En l'espèce, Mme Fahima B. épouse B. ne conteste pas l'existence d'une créance liquide, certaine et exigible en principal et ne critique que les frais mis en compte, au-delà de ceux que le premier juge a qualifié d'inutiles à hauteur de 36,05 € pour l'obtention d'un extrait du livre foncier et de 107,89 € au titre de frais de dénonciation d'une saisie attribution du 5 juillet 2017 qui s'est révélée infructueuse.

C'est au terme d'une exacte appréciation des faits de la cause et juste application de la règle de droit et par une motivation que la cour adopte, que le premier juge a retenu que les frais mis en compte pour le surplus ne présentaient aucun caractère abusif et étaient nécessaires au recouvrement de la créance.
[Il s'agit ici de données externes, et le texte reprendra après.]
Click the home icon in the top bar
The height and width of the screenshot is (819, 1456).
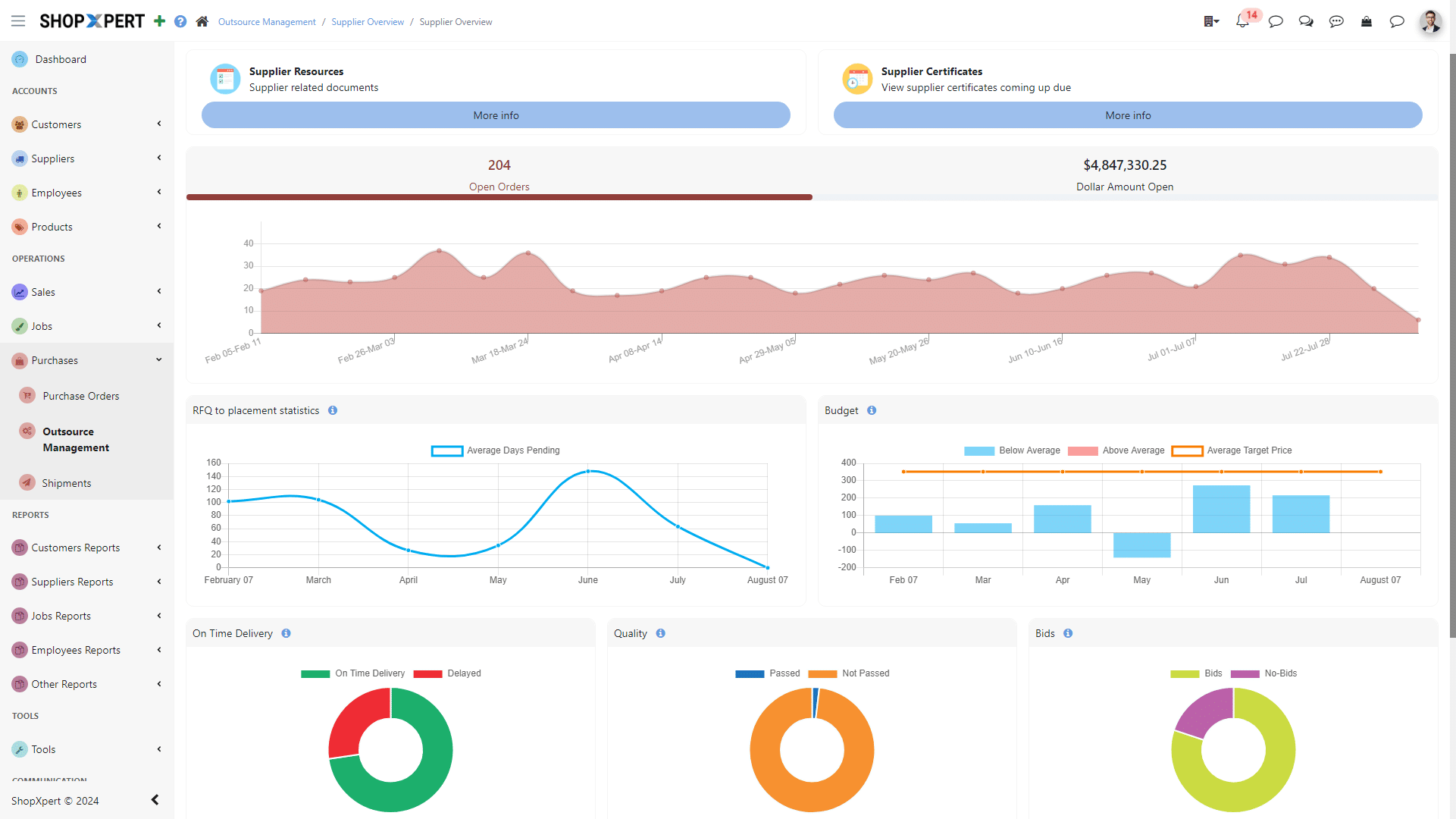[x=202, y=21]
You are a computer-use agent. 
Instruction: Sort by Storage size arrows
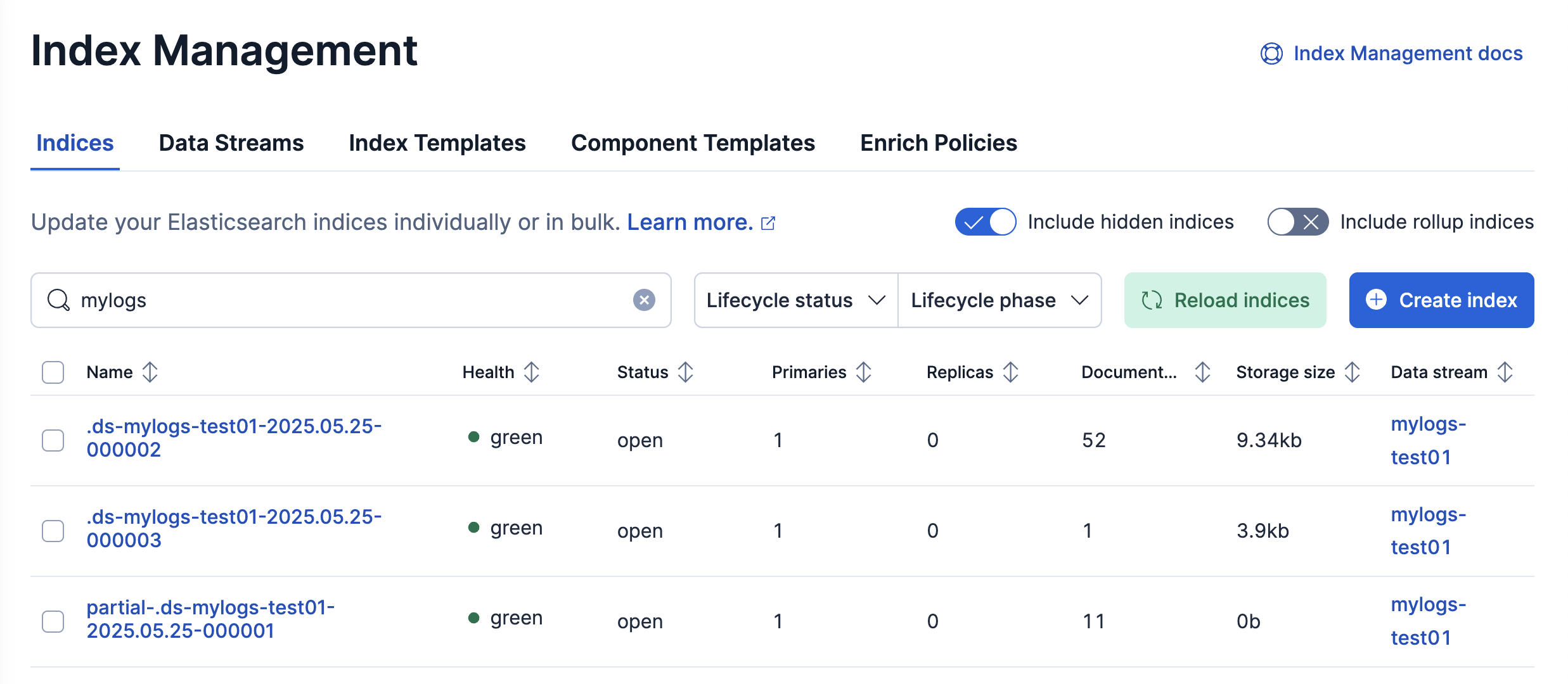(1352, 372)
Il suffit d'ajouter que Mme Fahima B. épouse B. n'est pas fondée à contester la mise en compte de frais relatifs à une première saisie attribution, qui s'est révélé infructueuse et à un commandement aux fins de saisie vente immobilière, ces actes n'ayant fait l'objet d'aucune contestation ; que contrairement à ce qu'affirme l'appelante, le créancier n'a pas multiplié les actes, mais n'a mis en œuvre que des mesures d' exécution utiles au recouvrement de sa créance.

Le jugement déféré sera en conséquence confirmé en ce qu'il a validé la saisie des droits d'associés ou valeurs mobilières effectuée le 17 octobre 2017 à hauteur de la somme de 4379,30 €.

La décision critiquée sera de même confirmée en ce qu'elle a débouté Mme Fahima B. épouse B. de sa demande en dommages et intérêts, aucun abus de la part du créancier n'étant démontré dans la mise en œuvre des procédures d' exécution , alors que la débitrice, qui n'a jamais contesté la créance en principal, n'a effectué aucun versement depuis sa condamnation par jugement du 31 mai 2017.

L'appelante, qui argue de revenus mensuels de l'ordre de 950 € par mois et qui a deux enfants à charge, ne peut solliciter le bénéfice de délais de paiement dans la mesure où elle ne propose que l'apurement de la moitié de la dette en vingt-quatre mois, alors que la condamnation avec son époux étant solidaire, le créancier a le droit de la poursuivre pour le paiement de la totalité de la somme due ; que l'octroi de délais de paiement ne peut se concevoir que si le débiteur est en mesure d'apurer substantiellement la dette pendant le cours ou à l'issue des délais accordés et que tel n'est pas le cas en l'espèce.

Bien que Mme Fahima B. épouse B. soit défaillante dans le paiement de la créance, l'intimé ne rapporte pas la preuve de ce qu'elle serait en mesure de s'acquitter sans difficulté de cette obligation, de sorte que le premier juge a, à juste titre, rejeté la demande de dommages-intérêts pour résistance abusive.

Sur les frais et dépens :

Les dispositions du jugement déféré quant aux frais et dépens seront confirmées.

Succombant ses prétentions, Mme Fahima B. épouse B. sera condamnée aux dépens de l'instance d'appel, conformément aux dispositions de l'article 696 du code de procédure civile et sera débouté de sa demande fondée sur l'article 700 alinéa 2 du code de procédure civile.

Il sera en revanche fait droit à la demande fondée sur l'article 700 du code de procédure civile formée par l'intimé, en compensation partielle des frais non compris dans les dépens qu'il a dû exposer pour faire valoir ses droits en appel, à concurrence de la somme de 800 €.

PAR CES MOTIFS

LA COUR, statuant publiquement et contradictoirement,

CONFIRME le jugement déféré,

Y ajoutant,

CONDAMNE Mme Fahima B. épouse B. à payer au syndicat des copropriétaires de la résidence sise [...], représentée par son syndic la Sas Foncia Lobstein Sogestrim, la somme de 800 € (huit cents euros) par application de l'article 700 du code de procédure civile,

DEBOUTE Mme Fahima B. épouse B. de sa demande fondée sur l'article 700 alinéa 2 du code de procédure civile,

CONDAMNE Mme Fahima B. épouse B. aux dépens de l'instance d'appel.